METHODS: We used the Danish nationwide registers to identify all individuals diagnosed with schizophrenia and who were treated with metformin (Glucophage). Among these, we identified those who initiated second-line treatment for type-2-diabetes with one of the following glucose-lowering drugs: GLP1-ras, sodium-glucose-cotransporter-2-inhibitors(SGLT2is), or dipeptidyl-peptidase-4-inhibitors(DPP-4is). We then compared the hazard rate ratios(HRR) for psychiatric admission and all-cause mortality between the different treatment arms using a Cox-proportional-hazards model, adjusting for covariates to minimize confounding.
RESULTS: We included 354 individuals with schizophrenia(47 % female, mean age 43.8 years) and type-2-diabetes who initiated treatment with a second-line GLD. Of these, 71, 197, and 86 initiated treatment with GLP1-ras, DPP-4is, and SGLT2is respectively. We found no difference in the risk of psychiatric admission between the three treatment arms.
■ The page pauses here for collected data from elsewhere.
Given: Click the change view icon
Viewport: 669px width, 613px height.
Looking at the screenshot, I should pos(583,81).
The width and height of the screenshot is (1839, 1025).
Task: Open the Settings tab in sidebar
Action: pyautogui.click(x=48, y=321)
In the fully adjusted model, treatment with DPP-4is and SGLT2is analysed as a compound exposure, was not associated with a significant reduced risk of psychiatric admission, with a HRR of 0.78(95 %-CI:0.38-1.59), when compared to GLP1-ras. Only 5 deaths occurred during follow-up, making a comparison of all-cause mortality between the treatment arms unfeasible.
CONCLUSION: We observed no difference in the risk of psychiatric admission or all-cause mortality for individuals with schizophrenia treated with GLP1-ras compared to SGLT2is and DPP-4is.